5 thoughts on “Why should my website be accessible?

  1. Good advice but it isn’t strictly true that “Currently in the United Kingdom, it is the law that websites be accessible to people with disabilities”. The law only applies to provision of services (which of course includes products), but of course the definition of a service isn’t entirely clear. It’s generally accepted that the DDA doesn’t apply to individuals running their own personal websites but of course there is always a fine line to be drawn. Also the law only expects “reasonable adjustments” to be made to allow access (and of course doesn’t objectively define reasonable), again it’s generally accepted that organisations with more resources would be expected to put more effort into web accessibility. It’s along the same lines as e.g. building accessibility – a large chain of opticians would be expected to put much more effort into making all of it’s buildings fully accessible than a small optician that had it’s premises upstairs with no lift (not that they would be excused from making adjustments but that they could probably do things in different ways like offer consultations in an alternative location for customers unable to get up stairs).

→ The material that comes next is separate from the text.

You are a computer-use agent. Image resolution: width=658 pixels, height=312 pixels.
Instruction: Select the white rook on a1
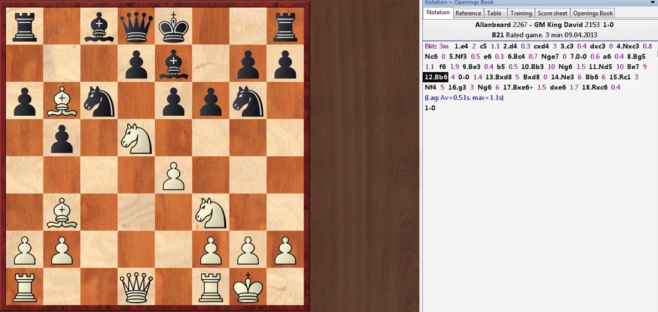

  2. Thanks for the clarification. Things in the UK are still better than in the US in terms of accessible web sites.

  3. Hi Jeb, good article. To sharpen the point on the US accessibility requirements, the US Justice Dept in testimony to the US House Judiciary Committee said this:

    “The Department of Justice has long taken the position that both State and local government websites and the websites of private entities that are public accommodations are covered by the ADA.”

    Of course, it is still not really enforced, except by lawsuit after the fact.

    BTW, I’m curious, have you found a way to make the informational pop-ups in your blog entry keyboard and screen reader accessible? I cannot seem to get keyboard or screen reader focus into the pop-ups. I’m always looking for accessible methods of doing such things. Thanks.

  4. Thanks for your comment.

    I guess I am not exactly sure what your final question means. I am using the standard WordPress install with the “best” theme/template I could find. There are very few if any that are 100% accessible. I am also aware that the Search input box is missing a Form label. This is the most common accessibility error content management systems. I wish WP would fix it. I am not aware of any “pop-ups” – informational or otherwise” on my site. So, now you have me curious/concerned.

  5. Accessibility is a human rights, defacto and dejure. But, who cares with that. Common bloggers and Website owners will said, “We have no targeted users for that consumers.”